Nutrient solutions were applied to the soil to improve the growth of plants for phytoremediation.Furthermore, nutrient availability is an important factor governing the success of phytoremediation and can be regulated through the addition of fertilizers.Several studies showed that the application of NPK significantly increase heavy metal uptake in plants. Phosphorus contributes to root expansion and plant nutrient uptake [27].The increased accumulation of CCA in the seedlings could be attributed to the increased solubility of CCA compounds in the soil. Urea was found to enhance the Cd phytoaccumulation in Carpobrotus rossii [28]. Furthermore, nitrogen application reduces the production of a large number of reactive oxygen species (ROS) induced by biotic and abiotic stress [29]. Nitrogen fertilizers improve the resistance and tolerance to plants exposed to Cd stress [30]. Similarly, Cd phytoremediation efficiency of Solanum nigrum was found to be improved with the addition of nitrogen fertilizer [31]. The N, P, and K are important components of plant amino acids, proteins, genetic material, and enzymes [32].

It is evident from the studies that, the NPK enhances the biochemical composition of A. auriculiformis and C. equisetifolia seedlings.

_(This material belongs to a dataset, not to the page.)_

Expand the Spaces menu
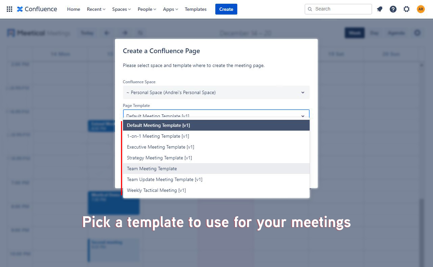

Results of the study showed increased amount of carbohydrate content, proteins and chlorophyll content with an increase in the concentrations of NPK in the seedlings of test species. The reactive oxygen species (ROS) causes severe changes in protein structure, altering the proteins’ functions, with subsequent effects on metabolic pathways [33]. The results of our study showed an increase in the chlorophyll content in the seedlings exposed to different concentrations of NPK. Accumulation of excess amounts of Cu damages the ultra-structure of the chloroplast, which directs changes in the composition of the thylakoid membrane [34].

The studies reveal that the NPK plays a pivotal role in the enhancement of the plant defense system and alleviation of CCA phytotoxicity by enhancing the plant biomass of the seedlings of tree species. The NPK also improved the accumulation of Cu, Cr, and As in the root, stem, and leaves of Acacia auriculiformis and Casuarina equisetifolia. These plants could be used as phytoaccumulators for remediation of CCA compounds on application of NPK. However, further studies are required on the evaluation of the phytoremediation efficiency of these tree species in field conditions.

The authors are grateful to Bangalore University, Bengaluru, India for extending research facilities for conduct of these studies.